*About this exercise*.
Your answer should consist of all lines in the listing that hold the word "agent".

*Data to use*.
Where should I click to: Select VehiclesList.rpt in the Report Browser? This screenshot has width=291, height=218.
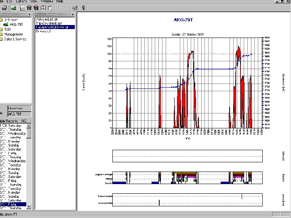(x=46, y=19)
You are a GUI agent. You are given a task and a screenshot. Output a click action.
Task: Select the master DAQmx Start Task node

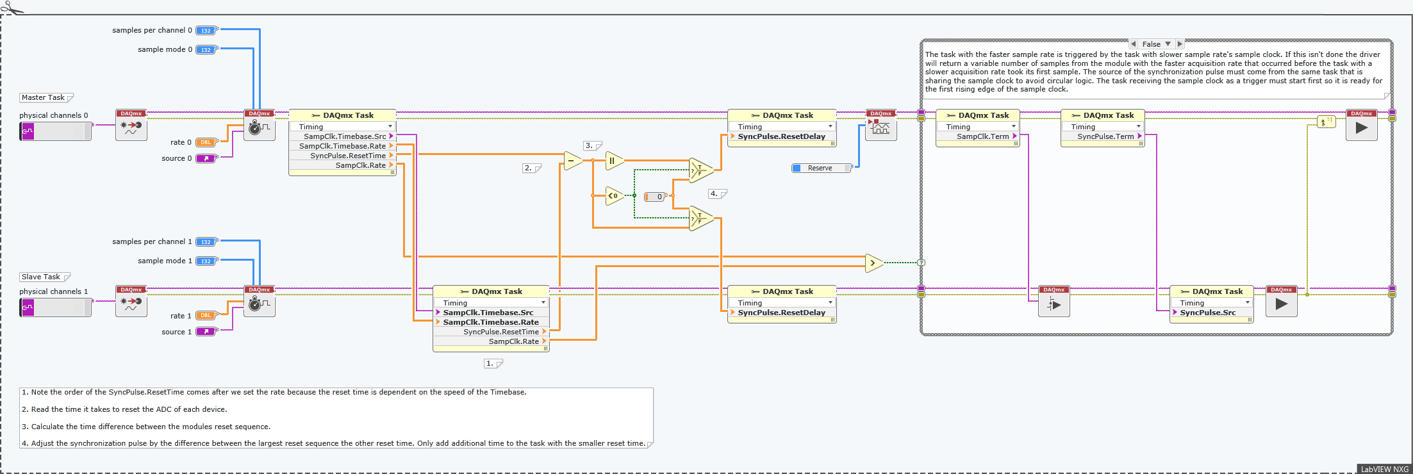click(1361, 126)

==

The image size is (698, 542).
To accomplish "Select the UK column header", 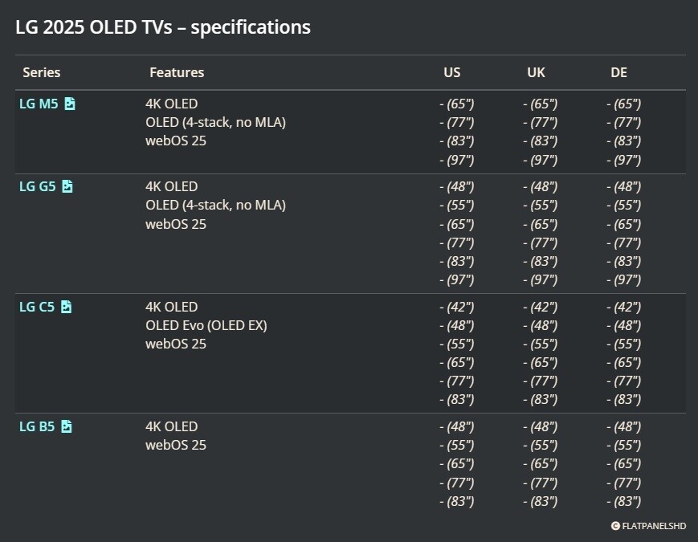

==

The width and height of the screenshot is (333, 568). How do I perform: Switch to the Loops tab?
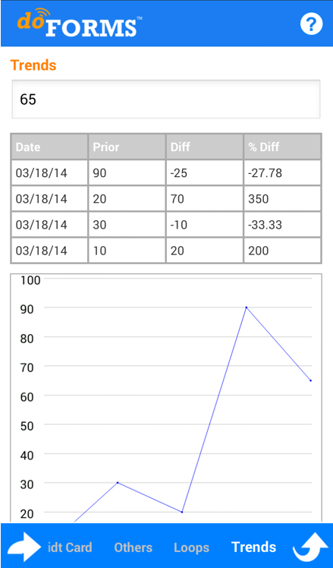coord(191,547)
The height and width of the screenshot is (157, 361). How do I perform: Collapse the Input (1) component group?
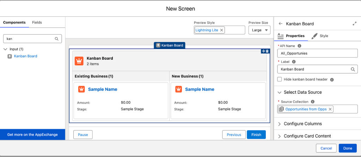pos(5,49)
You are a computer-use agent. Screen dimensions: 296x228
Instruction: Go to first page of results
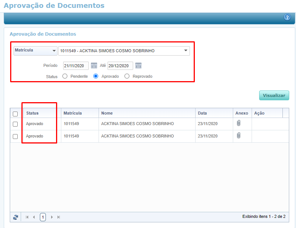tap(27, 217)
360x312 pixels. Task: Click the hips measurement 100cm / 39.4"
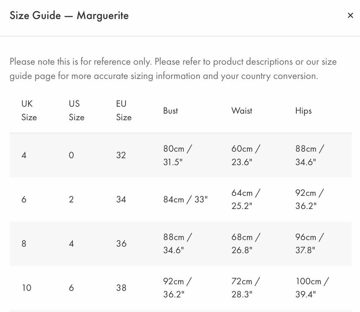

*Exercise answer*.
You are a GUI agent. You are given a task and a screenshot. Output a click action.
You are a computer-use agent. Screen dimensions: 296x228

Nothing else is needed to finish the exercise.